Would it be possible to quote, exactly and in full, the lines from the one with "This screenshot has height=966, width=1859." through the end of the entries below?

Input data: Begin

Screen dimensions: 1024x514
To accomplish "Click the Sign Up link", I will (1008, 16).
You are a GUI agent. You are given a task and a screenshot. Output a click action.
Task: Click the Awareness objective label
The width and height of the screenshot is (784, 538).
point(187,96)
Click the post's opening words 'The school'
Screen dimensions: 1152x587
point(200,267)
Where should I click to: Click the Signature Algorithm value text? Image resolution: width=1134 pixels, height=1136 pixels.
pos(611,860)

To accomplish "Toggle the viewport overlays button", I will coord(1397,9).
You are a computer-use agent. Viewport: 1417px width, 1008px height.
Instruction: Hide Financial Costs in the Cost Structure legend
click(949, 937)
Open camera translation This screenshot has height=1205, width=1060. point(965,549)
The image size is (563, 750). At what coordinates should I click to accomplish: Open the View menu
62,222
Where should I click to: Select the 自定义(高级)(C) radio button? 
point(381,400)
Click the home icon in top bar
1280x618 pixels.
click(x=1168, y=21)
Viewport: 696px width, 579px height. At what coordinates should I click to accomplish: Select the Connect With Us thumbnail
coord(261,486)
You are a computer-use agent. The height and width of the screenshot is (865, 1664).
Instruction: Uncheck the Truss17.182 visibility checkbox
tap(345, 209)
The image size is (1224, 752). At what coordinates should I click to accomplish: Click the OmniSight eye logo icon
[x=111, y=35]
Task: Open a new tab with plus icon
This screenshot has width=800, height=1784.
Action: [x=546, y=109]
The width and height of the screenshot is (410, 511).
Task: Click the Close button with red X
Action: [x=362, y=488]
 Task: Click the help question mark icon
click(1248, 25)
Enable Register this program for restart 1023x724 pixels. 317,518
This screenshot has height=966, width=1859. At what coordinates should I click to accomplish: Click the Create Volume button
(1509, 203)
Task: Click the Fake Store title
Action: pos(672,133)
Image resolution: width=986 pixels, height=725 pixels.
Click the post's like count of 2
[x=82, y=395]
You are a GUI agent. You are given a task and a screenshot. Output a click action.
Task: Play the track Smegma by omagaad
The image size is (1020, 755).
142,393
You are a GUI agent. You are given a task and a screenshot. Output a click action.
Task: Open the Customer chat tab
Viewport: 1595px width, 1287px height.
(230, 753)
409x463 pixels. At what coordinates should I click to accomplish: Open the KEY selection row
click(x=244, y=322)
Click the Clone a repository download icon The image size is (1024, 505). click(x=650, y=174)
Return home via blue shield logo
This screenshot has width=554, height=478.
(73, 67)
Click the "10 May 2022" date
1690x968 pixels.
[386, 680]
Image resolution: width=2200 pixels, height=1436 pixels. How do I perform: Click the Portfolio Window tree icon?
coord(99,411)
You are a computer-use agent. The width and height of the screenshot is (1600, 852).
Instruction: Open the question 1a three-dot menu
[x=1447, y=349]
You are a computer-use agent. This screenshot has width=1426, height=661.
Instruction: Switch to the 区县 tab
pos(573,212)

Input data: End

» **Exercise solution**
This screenshot has height=966, width=1859. At what coordinates should I click to accomplish: Click the Create Volume button
(1509, 203)
Task: Click the Fake Store title
Action: pos(672,133)
Image resolution: width=986 pixels, height=725 pixels.
Click the post's like count of 2
[x=82, y=395]
You are a GUI agent. You are given a task and a screenshot. Output a click action.
Task: Play the track Smegma by omagaad
The image size is (1020, 755).
142,393
You are a GUI agent. You are given a task and a screenshot. Output a click action.
Task: Open the Customer chat tab
Viewport: 1595px width, 1287px height.
(230, 753)
409x463 pixels. At what coordinates should I click to accomplish: Open the KEY selection row
click(x=244, y=322)
Click the Clone a repository download icon The image size is (1024, 505). click(x=650, y=174)
Return home via blue shield logo
This screenshot has width=554, height=478.
(73, 67)
Click the "10 May 2022" date
1690x968 pixels.
[386, 680]
Image resolution: width=2200 pixels, height=1436 pixels. How do I perform: Click the Portfolio Window tree icon?
coord(99,411)
You are a computer-use agent. The width and height of the screenshot is (1600, 852).
Instruction: Open the question 1a three-dot menu
[x=1447, y=349]
You are a computer-use agent. This screenshot has width=1426, height=661.
Instruction: Switch to the 区县 tab
pos(573,212)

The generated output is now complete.